Она медленно садится. Поднимает на меня заплаканное лицо. Шепчет:
– Я больше никогда не буду воровать.
– Хорошо. А завтра ты навестишь врача. Я хочу поставить тебя перед фактом. Твоей лжи. И уж поверь, после этого тебе никто не позавидует.
– Я никого не обманывала.
– Перестань. Я знаю, чем вы занимались с этим Антоном.
– Мы ничем не занимались! – У неё такой оскорблённый вид, что просто десять «Оскаров» заслуживает. – Ничего не было! Только поцелуи! Никто и никогда не трогал меня там… как сделал сегодня ты, – упрёком. Она опять плачет. Горько, с чувством. – Я всегда считала, что позволю это только кому‑то особенному. А ты… всё заберёшь себе, – она вдыхает с таким пронзительным отчаянием, и захлёбывается слезами.
– Чёртова симулянтка, – забираю из ящика нож от греха подальше и иду к двери. – Скоро я стану для тебя настолько особенным, что ты впустишь меня туда, куда ещё никого не впускала.
Глава 8
– Ты что, ему не понравилась? – Влада с недовольным видом рассматривает справку от гинеколога.
– Я… не знаю.
– Не понравилась, – окидывает меня таким взглядом, будто я в этом виновата. – Иначе ты бы уже не была девственницей. С какого хрена он потребовал справку? Что ты ему наговорила, дура?
– Я сказала правду.
– Какую правду? – её раздражённые пальцы складывают бумажку, приглаживают, ребро за ребром.
– Что у меня ни с кем ничего не было.
– Отлично. Вы, значит, вместо того, чтобы трахаться, беседовали. Он расспрашивал о тебе, просил что‑то рассказать? Про Антона? Про то, куда вы ехали?
– Нет.
– Что – нет?
– Я… просто…
– Просто ты была недостаточно послушной. В тюрьму захотела? – Её лицо приближается ко мне. Мятное дыхание бьёт по щеке, будто она спичку задувает. – Или ты недостаточно сильно любишь маму, и тебе плевать, что с ней сделают?
– Я была послушной! Это он, – мой голос затихает, – это он… пожалел меня.

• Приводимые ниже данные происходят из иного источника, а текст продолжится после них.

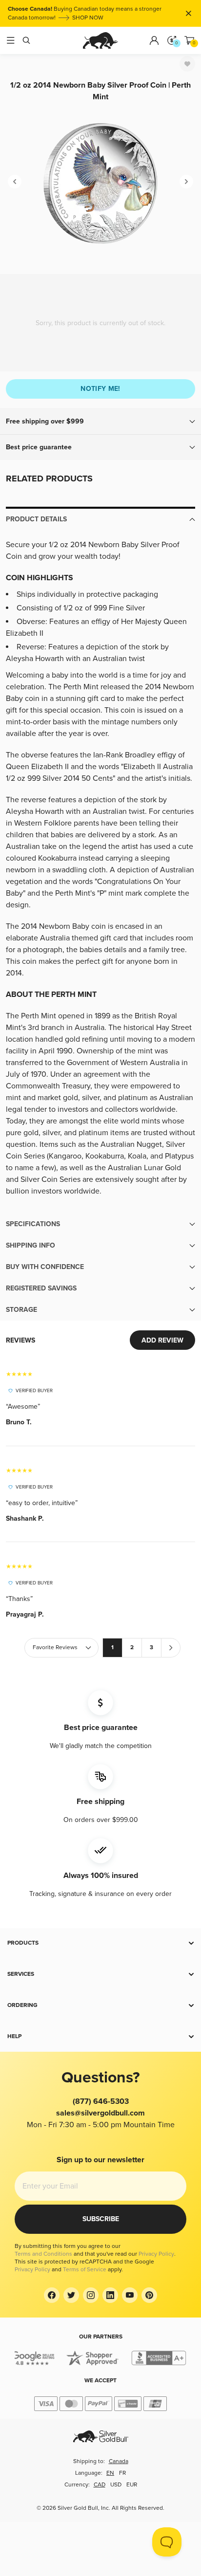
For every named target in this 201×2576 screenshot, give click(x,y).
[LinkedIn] (110, 2295)
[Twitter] (71, 2295)
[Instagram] (91, 2295)
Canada (118, 2461)
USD (115, 2484)
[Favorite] (187, 64)
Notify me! (100, 389)
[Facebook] (52, 2295)
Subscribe (100, 2219)
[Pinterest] (149, 2295)
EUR (131, 2484)
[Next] (186, 181)
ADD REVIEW (162, 1340)
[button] (100, 421)
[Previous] (14, 181)
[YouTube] (130, 2295)
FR (122, 2473)
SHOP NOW (87, 17)
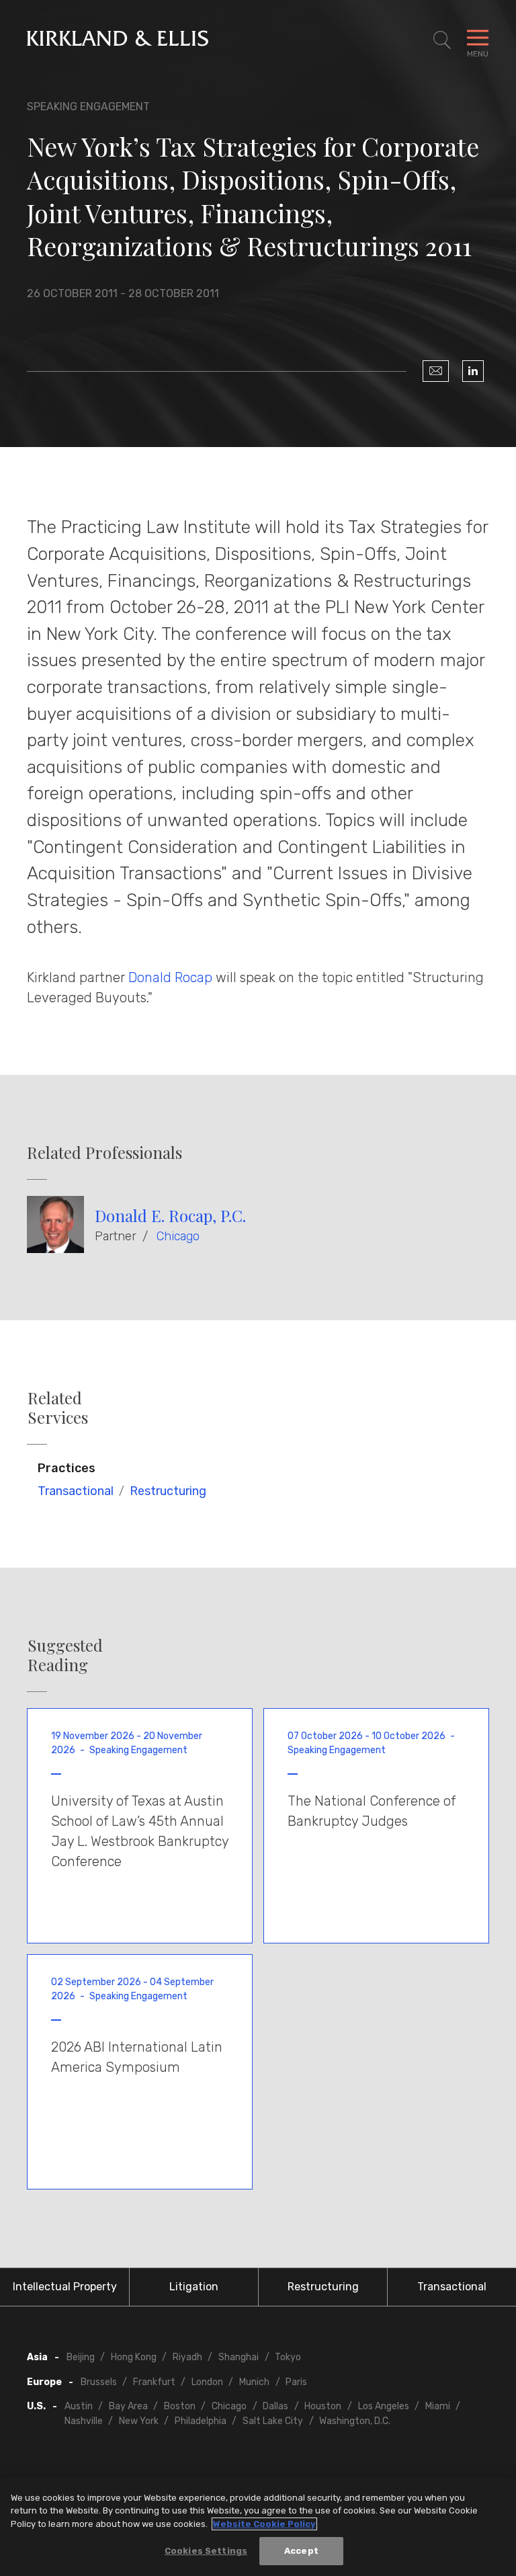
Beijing (81, 2357)
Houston (322, 2406)
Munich (254, 2382)
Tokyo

– Илья не стал бы жалеть такую, как ты, – встаёт. – Ну а… – криво усмехается, – хотя бы куда‑то в другое место он тебя отодрал?
– Перестаньте. Неужели Вам не противно спрашивать об этом? – дёргаю плечами, опускаю голову. – Он же Ваш брат. А Вы пытаетесь представить…

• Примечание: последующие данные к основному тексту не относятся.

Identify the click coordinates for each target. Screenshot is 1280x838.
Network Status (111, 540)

Больно сжимает мою руку. Слёзы тут же подкатывают к глазам. Обидно, что я не могу ей ответить. Не имею права. Иначе горько поплачусь.
– Ты мне не указывай, что я должна представлять, и за что мне должно быть стыдно, – отпускает резко, шевелит пальцами с брезгливостью.

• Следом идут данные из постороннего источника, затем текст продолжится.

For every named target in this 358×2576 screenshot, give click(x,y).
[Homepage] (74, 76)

– Вы же знаете, что я ничего не сделала, – смотрю на неё с мольбой.
– То, что я знаю, только моё дело. И от легенды я отступать не намерена, – она комкает справку, которую превратила до этого в идеальный квадрат, и идёт к двери гинекологического кабинета.
– Влада… Сергеевна, – я встаю на полусогнутых ногах. – Сегодня Антона хоронят. Мне необходимо там быть.
– Ты никуда не поедешь.
– Влада Сергеевна, пожалуйста. Я должна попрощаться с ним. Я себе не прощу, если этого не сделаю.
– Твои проблемы. Жди здесь.
Она исчезает за белой дверью, оставляя меня одну в пустом больничном коридоре.
Сжимаю дрожащие пальцы до рези в ладонях. Сцарапываю вчерашние раны.
Ни с кем нельзя так поступать. Даже если бы я действительно была воровкой. По‑человечески она могла бы меня понять. Ведь в ней есть хоть что‑то человеческое?